◆ PROBLEM TO WORK ON: Only the lines from the line that contains "The image size is (597, 630)." through the final line of the entries below belong in your answer, copied exactly and without pictures.

-------- DATA SUPPLIED --------

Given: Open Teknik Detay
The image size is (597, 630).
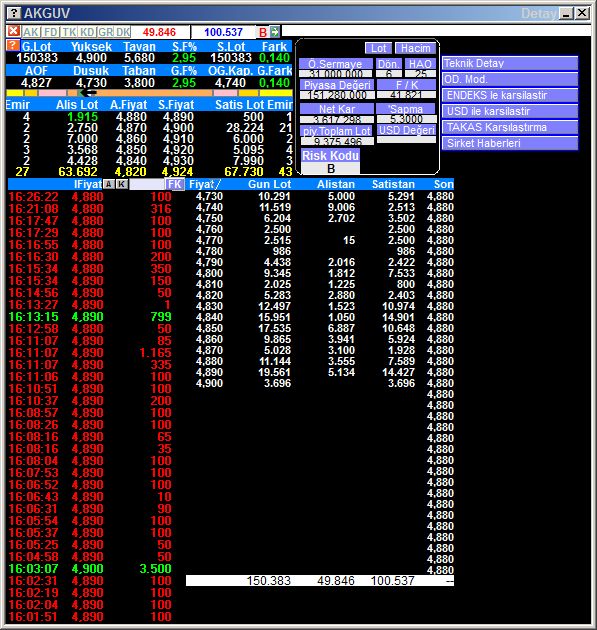Looking at the screenshot, I should [x=510, y=63].
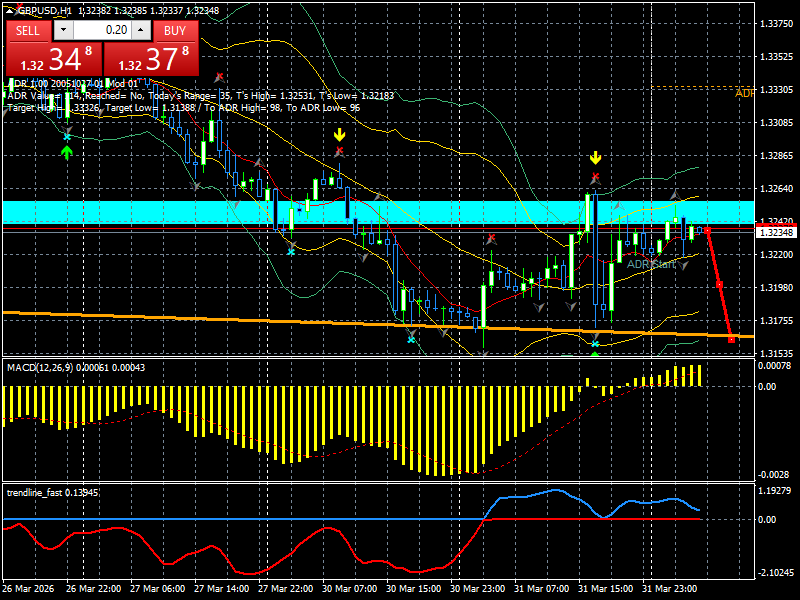Viewport: 800px width, 600px height.
Task: Click the lot size decrease arrow
Action: pyautogui.click(x=65, y=31)
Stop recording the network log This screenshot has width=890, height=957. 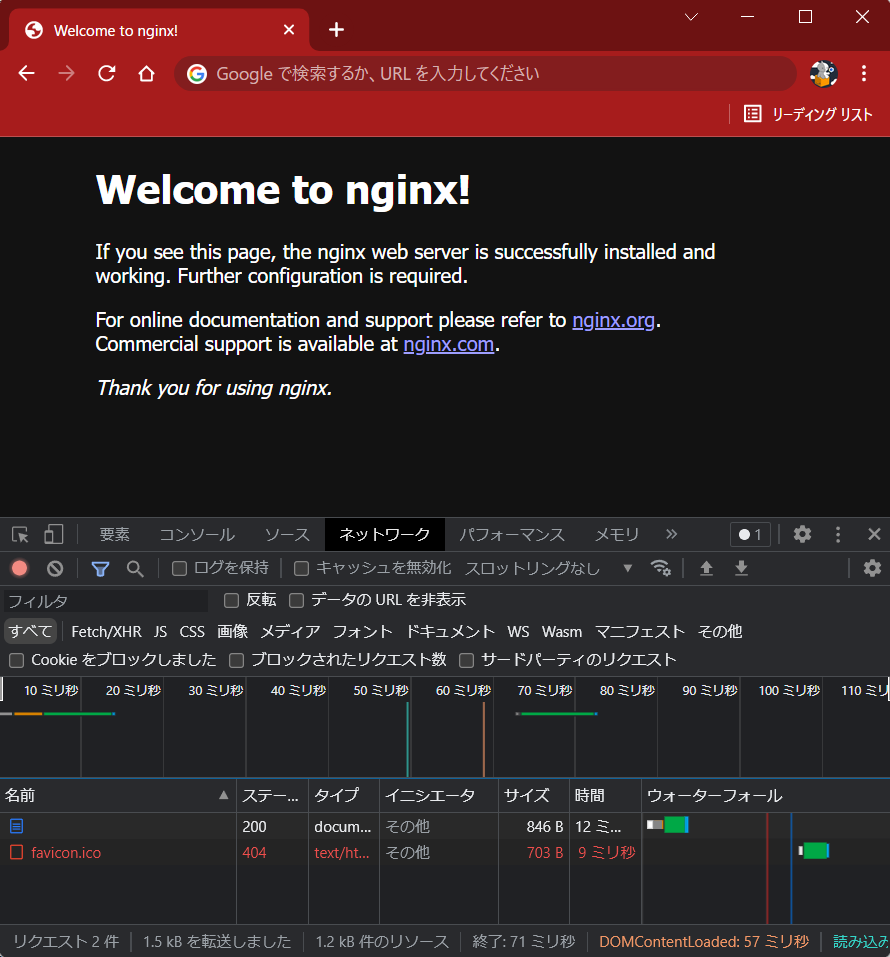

--------

◆ ANSWER SPACE:
The image size is (597, 630).
Looking at the screenshot, I should [x=510, y=63].
Viewport: 800px width, 600px height.
Task: Click the lot size decrease arrow
Action: pyautogui.click(x=65, y=31)
Stop recording the network log This screenshot has width=890, height=957. 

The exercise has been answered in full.